Tracking API is down

Incident Report for Seven Senders

Postmortem

Incident Statement: Tracking API Service Disruption

Date: July 25th through 26th
Duration: 32 hours + 6 hours cleanup
Impact: Tracking API and Tracking Pages request timeouts due to database performance issues

What Happened

On July 25th, our tracking subsystem experienced service disruption due to the unintentional deletion of a critical unique index on our main database. This index is essential for processing of tracking-related queries.

Impact on Services

The loss of this index caused database queries to take much longer than normal, resulting in requests failing with timeouts.

Affected services

  • Tracking API
  • Tracking Pages
  • Parcel Finder

Resolution Steps Taken

Our engineering team responded immediately to restore service:

  1. Initial Response: Initiated rebuilding the deleted unique index
  2. Load Management: Stopped unindexed queries
  3. Infrastructure Scaling: Scaled up the database cluster to speed up indexing and reduce database load
  4. Interim Solution: Created a non-unique index to allow queries to work properly when the rebuilding process failed due to duplicates that had been created in the meantime
  5. Data Cleanup: Cleaned up duplicate entries
  6. Full Recovery: Successfully recreated the unique index, restoring normal service

Preventive Measures

To prevent similar incidents in the future, we are implementing the following measures:

  • Enhanced database change management procedures with mandatory peer review for all schema modifications
  • Implementation of automated database integrity checks to detect missing or corrupted indexes before before production deployment
  • Enhanced code review processes specifically focused on database schema changes and queries without index
  • Improved standard operating procedures for common database incident scenarios

Our Commitment

We sincerely apologize for the disruption this incident caused. We take full responsibility for this issue and have conducted a thorough post-incident review. We are committed to implementing the preventive measures outlined above to ensure the reliability and stability of our services.

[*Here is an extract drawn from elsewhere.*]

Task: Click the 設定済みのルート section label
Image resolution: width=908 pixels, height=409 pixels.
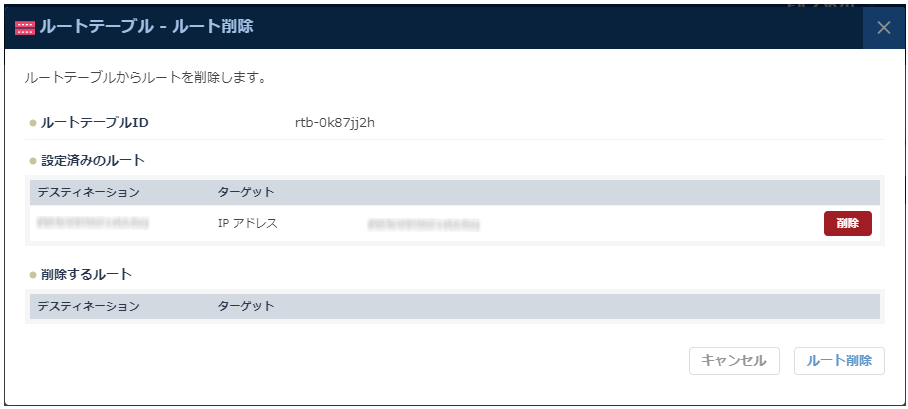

If you have any questions or concerns regarding this incident, please don't hesitate to contact our support team.

Thank you for your patience.

Posted Jul 29, 2025 - 14:13 CEST

Resolved

This incident has been resolved.
Posted Jul 27, 2025 - 01:23 CEST

Monitoring

A fix has been implemented and we are monitoring the results.
Posted Jul 26, 2025 - 18:49 CEST

Update

A fix has been implemented, and we are currently monitoring the applications.
Posted Jul 26, 2025 - 18:49 CEST

Update

We have a major outage in one of our services, which affects Shipments tracking, including Tracking Page, Tracking API, Analytics, and Parcel Finder. We have identified the cause and are trying to restore the application.
Posted Jul 25, 2025 - 16:21 CEST

Investigating

We are currently investigating this issue.
Posted Jul 25, 2025 - 13:02 CEST
This incident affected: Tracking (Tracking, Shop SQS).